*What is asked*
[1] In the odata-client comment thread, name each method invoked in the chained call that starts with OdataFactory and is assigned to delta, in order.
[2] Extend the odata-client comment thread, picking up after its final sentence.

*Selected passage*
--------

GithubHelp home page GithubHelp logo

Comments (26)

davidmoten avatar davidmoten commented on June 14, 2024 1

Re SMTP MIME format, see https://github.com/davidmoten/odata-client#download-an-email-in-smtp-mime-format

from odata-client.

davidmoten avatar davidmoten commented on June 14, 2024

Here's the documentation https://github.com/davidmoten/odata-client#delta-collections.

CollectionPage<Message> delta = OdataFactory
                    .request()
                    .users('[email protected]')
                    .mailFolders('inbox')
                    .messages()
                    .delta()
                    .get();

delta.stream()...

// a while later
delta = delta.nextDelta();
...

from odata-client.

davidmoten avatar davidmoten commented on June 14, 2024

BTW the first call to delta() lists all messages I think so you might want to use .deltaTokenLatest() as per documentation.

from odata-client.

davidmoten avatar davidmoten commented on June 14, 2024

Is this question about serialization? If you serialize the CollectionPage<Message> to json it should have the @odata.deltaLink field in it.

from odata-client.

madanbisht avatar madanbisht commented on June 14, 2024

Thanks for the response,
We are expecting millions of messages in a Mail-folder and service will not be able to process all the messages locally. So we are streaming the messages received from exchange server. Initially service will pull k records(where k is the pagesize) & send to the agent, then it will again fetch next k records & send to agent, this will keep on going until it gets 'deltaLink' in the response. As soon as service receives 'deltaLink' in the response it will send the records(from last page) to agent, also since 'deltaLink' is received so it will stop pulling data.

--------

*Dataset entries*
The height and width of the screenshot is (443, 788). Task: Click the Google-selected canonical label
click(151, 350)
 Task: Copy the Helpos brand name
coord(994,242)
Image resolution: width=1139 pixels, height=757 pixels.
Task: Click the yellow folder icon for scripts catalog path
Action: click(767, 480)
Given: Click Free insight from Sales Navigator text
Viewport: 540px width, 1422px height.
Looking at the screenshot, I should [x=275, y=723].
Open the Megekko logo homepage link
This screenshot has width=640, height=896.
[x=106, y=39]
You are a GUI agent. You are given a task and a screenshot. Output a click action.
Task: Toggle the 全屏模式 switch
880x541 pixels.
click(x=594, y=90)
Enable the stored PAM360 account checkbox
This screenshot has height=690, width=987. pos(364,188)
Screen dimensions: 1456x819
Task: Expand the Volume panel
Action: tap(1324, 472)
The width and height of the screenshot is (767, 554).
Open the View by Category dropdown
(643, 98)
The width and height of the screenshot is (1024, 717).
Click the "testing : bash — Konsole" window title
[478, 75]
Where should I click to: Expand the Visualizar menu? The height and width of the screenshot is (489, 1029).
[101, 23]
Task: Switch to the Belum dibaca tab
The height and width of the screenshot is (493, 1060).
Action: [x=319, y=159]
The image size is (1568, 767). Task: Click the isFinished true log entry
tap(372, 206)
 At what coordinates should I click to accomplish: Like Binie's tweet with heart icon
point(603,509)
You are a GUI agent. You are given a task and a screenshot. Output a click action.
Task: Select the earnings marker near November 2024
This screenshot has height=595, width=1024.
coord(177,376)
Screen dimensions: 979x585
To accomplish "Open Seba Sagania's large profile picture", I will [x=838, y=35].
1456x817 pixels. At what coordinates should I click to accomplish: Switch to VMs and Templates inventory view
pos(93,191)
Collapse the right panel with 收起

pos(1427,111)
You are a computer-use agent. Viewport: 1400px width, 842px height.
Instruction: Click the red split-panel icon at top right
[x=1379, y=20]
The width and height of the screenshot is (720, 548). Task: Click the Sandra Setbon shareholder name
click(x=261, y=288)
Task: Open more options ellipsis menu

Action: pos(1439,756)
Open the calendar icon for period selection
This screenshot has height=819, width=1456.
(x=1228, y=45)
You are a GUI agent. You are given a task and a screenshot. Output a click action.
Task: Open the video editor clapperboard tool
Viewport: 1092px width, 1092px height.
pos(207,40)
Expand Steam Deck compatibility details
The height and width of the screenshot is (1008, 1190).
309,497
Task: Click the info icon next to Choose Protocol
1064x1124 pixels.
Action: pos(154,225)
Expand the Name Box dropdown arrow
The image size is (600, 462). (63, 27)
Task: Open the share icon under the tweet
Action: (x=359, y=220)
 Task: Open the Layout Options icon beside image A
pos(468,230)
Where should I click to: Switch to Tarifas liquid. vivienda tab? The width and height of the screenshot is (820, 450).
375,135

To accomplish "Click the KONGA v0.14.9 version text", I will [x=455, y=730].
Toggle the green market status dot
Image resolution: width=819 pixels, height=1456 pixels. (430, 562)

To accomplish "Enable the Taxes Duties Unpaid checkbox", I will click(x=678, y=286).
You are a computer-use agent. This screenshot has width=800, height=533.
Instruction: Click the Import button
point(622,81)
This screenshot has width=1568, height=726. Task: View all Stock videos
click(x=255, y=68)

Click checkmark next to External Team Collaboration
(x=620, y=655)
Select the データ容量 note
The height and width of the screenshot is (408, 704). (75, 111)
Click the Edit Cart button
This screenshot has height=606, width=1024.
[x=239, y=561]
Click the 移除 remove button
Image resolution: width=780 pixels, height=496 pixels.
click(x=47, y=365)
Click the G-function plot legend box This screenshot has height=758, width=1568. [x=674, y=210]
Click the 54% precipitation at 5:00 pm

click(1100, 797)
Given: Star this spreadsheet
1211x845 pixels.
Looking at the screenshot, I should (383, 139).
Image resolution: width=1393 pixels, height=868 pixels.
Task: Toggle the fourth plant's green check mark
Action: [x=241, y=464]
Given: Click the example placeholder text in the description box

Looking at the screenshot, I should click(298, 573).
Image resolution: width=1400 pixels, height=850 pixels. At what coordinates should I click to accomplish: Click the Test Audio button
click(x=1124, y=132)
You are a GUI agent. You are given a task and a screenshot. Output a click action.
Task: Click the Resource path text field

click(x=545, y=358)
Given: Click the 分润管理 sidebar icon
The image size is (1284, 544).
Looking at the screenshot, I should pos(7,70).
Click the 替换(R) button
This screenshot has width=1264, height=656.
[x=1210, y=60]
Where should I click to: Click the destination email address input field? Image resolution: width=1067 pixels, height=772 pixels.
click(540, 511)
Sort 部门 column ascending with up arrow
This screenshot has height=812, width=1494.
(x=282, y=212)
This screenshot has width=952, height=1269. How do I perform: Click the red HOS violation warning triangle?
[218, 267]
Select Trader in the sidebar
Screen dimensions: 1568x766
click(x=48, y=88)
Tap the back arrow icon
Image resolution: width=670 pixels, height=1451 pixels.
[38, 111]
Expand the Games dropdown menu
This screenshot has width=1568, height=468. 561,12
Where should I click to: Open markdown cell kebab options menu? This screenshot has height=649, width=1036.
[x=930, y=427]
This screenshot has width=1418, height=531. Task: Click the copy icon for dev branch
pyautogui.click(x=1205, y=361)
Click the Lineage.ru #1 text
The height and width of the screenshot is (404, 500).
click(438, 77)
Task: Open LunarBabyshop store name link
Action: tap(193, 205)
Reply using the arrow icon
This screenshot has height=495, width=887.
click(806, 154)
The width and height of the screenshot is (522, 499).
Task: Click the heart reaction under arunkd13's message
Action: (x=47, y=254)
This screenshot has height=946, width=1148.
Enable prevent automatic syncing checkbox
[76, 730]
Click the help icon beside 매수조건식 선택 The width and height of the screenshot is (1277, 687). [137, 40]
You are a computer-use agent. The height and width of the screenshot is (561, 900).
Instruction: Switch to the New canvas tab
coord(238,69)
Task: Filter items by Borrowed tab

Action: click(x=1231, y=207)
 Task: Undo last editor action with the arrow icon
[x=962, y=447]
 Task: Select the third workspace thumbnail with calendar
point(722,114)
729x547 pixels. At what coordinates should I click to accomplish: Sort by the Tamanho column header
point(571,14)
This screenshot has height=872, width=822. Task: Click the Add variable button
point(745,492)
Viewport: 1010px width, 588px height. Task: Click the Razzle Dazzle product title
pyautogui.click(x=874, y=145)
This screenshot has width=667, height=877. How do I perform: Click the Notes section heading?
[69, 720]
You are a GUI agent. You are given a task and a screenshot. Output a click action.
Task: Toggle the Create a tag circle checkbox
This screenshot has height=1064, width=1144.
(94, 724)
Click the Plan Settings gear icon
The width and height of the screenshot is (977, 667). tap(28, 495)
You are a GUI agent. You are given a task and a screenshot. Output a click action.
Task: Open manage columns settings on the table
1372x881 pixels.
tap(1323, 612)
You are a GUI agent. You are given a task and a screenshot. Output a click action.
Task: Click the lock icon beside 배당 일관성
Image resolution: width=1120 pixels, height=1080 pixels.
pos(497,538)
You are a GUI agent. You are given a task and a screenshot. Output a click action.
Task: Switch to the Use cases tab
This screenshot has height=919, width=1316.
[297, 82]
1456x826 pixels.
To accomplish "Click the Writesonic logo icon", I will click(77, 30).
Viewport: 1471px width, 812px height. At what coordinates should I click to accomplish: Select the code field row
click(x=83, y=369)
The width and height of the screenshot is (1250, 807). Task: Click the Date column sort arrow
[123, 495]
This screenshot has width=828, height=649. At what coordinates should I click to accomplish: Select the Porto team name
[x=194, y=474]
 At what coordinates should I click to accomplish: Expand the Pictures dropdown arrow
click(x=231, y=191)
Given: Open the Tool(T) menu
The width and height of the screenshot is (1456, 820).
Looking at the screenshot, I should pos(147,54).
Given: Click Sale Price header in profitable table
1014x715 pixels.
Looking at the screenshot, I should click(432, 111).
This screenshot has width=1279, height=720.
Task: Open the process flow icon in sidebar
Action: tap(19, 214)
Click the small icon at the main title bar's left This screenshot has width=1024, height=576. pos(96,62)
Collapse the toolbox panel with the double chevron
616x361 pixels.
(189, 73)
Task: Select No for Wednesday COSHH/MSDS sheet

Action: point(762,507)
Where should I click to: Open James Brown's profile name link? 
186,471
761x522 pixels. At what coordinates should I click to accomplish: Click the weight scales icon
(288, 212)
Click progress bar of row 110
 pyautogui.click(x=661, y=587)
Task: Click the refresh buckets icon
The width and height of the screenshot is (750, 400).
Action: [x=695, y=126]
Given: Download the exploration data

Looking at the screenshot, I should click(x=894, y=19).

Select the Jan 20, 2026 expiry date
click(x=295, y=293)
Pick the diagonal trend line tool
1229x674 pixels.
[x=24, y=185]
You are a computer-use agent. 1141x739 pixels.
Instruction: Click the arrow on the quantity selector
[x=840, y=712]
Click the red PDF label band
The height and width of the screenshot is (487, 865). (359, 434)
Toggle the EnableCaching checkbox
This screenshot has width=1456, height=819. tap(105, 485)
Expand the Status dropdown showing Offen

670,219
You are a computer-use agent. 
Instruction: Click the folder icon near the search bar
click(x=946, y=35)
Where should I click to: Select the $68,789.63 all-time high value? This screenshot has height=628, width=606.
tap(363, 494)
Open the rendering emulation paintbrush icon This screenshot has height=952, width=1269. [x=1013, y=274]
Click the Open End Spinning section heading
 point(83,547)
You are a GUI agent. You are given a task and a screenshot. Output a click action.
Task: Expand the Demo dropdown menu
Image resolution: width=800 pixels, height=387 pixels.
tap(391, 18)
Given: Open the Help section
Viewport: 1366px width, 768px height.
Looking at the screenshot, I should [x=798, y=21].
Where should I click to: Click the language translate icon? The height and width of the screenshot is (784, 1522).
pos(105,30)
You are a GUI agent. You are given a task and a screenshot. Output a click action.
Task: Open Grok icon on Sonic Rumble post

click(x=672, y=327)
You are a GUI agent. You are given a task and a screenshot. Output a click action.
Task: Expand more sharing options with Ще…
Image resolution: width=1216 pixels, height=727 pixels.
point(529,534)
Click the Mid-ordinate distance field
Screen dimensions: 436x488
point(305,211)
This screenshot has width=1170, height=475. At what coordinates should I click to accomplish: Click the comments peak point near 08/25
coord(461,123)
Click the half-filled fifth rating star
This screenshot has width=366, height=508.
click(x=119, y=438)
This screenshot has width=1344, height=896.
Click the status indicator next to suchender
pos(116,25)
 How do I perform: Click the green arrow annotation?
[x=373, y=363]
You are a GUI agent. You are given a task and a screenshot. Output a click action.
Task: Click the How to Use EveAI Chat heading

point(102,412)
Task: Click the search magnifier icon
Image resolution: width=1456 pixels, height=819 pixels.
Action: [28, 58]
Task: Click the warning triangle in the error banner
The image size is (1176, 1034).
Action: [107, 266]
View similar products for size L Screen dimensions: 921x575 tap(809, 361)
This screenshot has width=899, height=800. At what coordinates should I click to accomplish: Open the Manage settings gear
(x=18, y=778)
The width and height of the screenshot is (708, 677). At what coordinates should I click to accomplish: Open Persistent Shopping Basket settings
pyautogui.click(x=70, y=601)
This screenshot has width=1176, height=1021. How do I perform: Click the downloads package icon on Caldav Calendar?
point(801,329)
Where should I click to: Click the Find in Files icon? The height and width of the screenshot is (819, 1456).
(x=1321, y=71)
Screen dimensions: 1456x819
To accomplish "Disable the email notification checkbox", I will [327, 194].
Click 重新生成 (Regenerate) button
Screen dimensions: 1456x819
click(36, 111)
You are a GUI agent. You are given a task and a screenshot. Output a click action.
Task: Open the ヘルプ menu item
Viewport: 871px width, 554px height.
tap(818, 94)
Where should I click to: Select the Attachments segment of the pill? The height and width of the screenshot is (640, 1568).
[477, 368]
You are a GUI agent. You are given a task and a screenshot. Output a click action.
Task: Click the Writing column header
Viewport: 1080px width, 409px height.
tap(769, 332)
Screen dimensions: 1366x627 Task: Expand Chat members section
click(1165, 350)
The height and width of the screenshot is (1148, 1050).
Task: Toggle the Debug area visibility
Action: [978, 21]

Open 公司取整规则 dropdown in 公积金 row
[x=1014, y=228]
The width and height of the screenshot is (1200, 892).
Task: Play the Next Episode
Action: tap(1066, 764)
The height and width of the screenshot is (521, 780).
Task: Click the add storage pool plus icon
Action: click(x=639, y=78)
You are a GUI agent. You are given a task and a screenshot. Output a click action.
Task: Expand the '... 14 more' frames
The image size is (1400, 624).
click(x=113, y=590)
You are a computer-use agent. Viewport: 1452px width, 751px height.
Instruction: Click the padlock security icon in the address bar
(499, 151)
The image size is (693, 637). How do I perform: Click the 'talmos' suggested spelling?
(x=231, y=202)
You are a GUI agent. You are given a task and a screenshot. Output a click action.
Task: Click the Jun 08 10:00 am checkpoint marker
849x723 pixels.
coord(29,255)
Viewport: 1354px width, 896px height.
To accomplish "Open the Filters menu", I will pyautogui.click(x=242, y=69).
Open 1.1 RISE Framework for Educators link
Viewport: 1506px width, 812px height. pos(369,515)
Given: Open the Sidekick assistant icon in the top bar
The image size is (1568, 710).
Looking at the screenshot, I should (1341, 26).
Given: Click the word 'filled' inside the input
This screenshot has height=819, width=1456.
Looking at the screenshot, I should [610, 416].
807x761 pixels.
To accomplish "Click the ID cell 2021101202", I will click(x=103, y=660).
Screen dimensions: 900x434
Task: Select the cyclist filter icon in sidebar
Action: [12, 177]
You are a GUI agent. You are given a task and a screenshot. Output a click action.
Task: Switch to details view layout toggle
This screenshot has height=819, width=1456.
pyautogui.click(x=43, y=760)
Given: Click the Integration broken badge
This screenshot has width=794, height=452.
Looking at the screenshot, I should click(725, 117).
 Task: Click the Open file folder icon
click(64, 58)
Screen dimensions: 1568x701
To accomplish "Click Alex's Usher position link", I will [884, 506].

--------

*Expected responses*
[1] request(), users(), mailFolders(), messages(), delta(), get()

[2]
Now we need to append 'deltaLink' with the last set of records(from the page containing deltaLink) to the agent. Can you please suggest how to fulfill this requirement?

from odata-client.

davidmoten avatar davidmoten commented on June 14, 2024

You can use the CollectionPage.deltaLink() method. Note also that when you serialize a CollectionPage to JSON it will include the deltaLink field if present.

from odata-client.

davidmoten avatar davidmoten commented on June 14, 2024

BTW in terms of page size you should also read https://github.com/davidmoten/odata-client#your-own-page-size.

from odata-client.

madanbisht avatar madanbisht commented on June 14, 2024

Thanks David for the consideration,

Here we are using stream(as given below) and it seems that the library automatically serializes based on mail message records like collectionPage.currentPage();, since the data on agent doesn't shows the nextlink or deltalink. Any suggestions here?


public Flux<Stream<Message>> GetMails()
{
       Stream<Message> collectionPage = OdataFactory
                    .request()
                    .users('[email protected]')
                    .mailFolders('inbox')
                    .messages()
                    .delta()
                    .maxPageSize(20)
                    .stream();

       return Flux.just(collectionPage);
}

from odata-client.

davidmoten avatar davidmoten commented on June 14, 2024

Ah well this boils down to how a Stream serializes doesn't it. A Stream is not a List but it is like one for serialization purposes (the library you are using presumably does something predictable for Streams). Just imagine you take all the Message objects out of a CollectionPage object and add them to an ArrayList. What makes you think that the metadata will go across with it? It won't!

What's the maximum number of messages you want to go across in one call to getMails? It certainly won't be 20 with your current code because the stream keeps getting more pages. You could just return Flux<CollectionPage<Message>> if you were happy with returning one page per call. Then the serialization would include nextLink, and deltaLink (if at last page). It's ugly to couple an API to an internal libraries classes, you could always create your own Page object and return that Flux<Page<Message>>. Of course if you only care about the JSON representation across the network then it doesn't matter.

BTW, you do realize that the Message object won't include email attachments, especially large ones, and there is weirdness with special attachments like Reference attachments? If you want to capture the whole SMTP message reliably you can get it in MIME format as a stream from Graph api using odata-client-msgraph. I can show you how if is of interest.

from odata-client.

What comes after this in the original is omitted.